What is a distributed system?

A distributed system is two or more computers collaborating over a network. Distributed systems bring both pleasure and pain.

Why pleasure? Scale (more computers) means your system can store more data, perform more computations per second, and be more reliable than any individual computer.

Why pain? More computers means less control. A processor has a specification; the processor vendors are paid to ensure their processors work according to that specification; a given instruction behaves exactly as defined. The computer’s privileged software (the operating system kernel) has full control; it can observe the full state of every process. But a distributed system inherently involves local knowledge. No system component can gain a consistent view of the system’s state. Limitations imposed by local knowledge make distributed algorithms hard to design and distributed systems hard to debug.

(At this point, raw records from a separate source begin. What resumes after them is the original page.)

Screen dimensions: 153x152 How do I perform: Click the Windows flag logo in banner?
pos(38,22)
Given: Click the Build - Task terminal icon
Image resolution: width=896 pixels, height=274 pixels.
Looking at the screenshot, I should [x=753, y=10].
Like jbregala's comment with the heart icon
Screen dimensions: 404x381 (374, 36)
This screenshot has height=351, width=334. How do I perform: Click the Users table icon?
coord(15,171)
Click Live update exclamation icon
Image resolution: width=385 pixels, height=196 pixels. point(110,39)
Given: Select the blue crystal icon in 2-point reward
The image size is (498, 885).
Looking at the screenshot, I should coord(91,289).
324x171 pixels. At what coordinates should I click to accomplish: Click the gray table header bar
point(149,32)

Limitations on local knowledge can be exaggerated. We can build distributed systems, and we do all the time. But the limitations are real too, and learning about those limitations, and the coping techniques systems and algorithms use, is part of what the class is about.

Example: Nines

Reliability is often described using “nines.” A system that’s available 99% of the time has “two nines” of reliability. A typical server computer offers around two nines: down 3.65 days a year.

But assume you can build a distributed system of N servers where the system as a whole is available if at least one of the component servers is available. How many nines does the system as a whole have? Well, with two servers, the system is unavailable if neither component is available. Each server is dead with probability $$p = 0.01$$, so both servers are dead with probability $$p^2 = 0.0001$$, and the system as a whole has four nines of availability. Generalizing, N servers have 2N nines, and system with 5 computers will be down 3 milliseconds a year. Amazon S3 claims more than 11 nines of data durability in 2026.

The flip side of a system whose reliability comes from replication is that the system will often be in a state of partial failure! In a system with 5 servers (N = 5) that fail with probability $$p = 0.01$$, at least one server will be down $$1 - (1-p)^5 = 4.9\%$$ of the time. And as the system grows, this gets exponentially worse: $$1 - (1-p)^{100} = 63.4\%$$.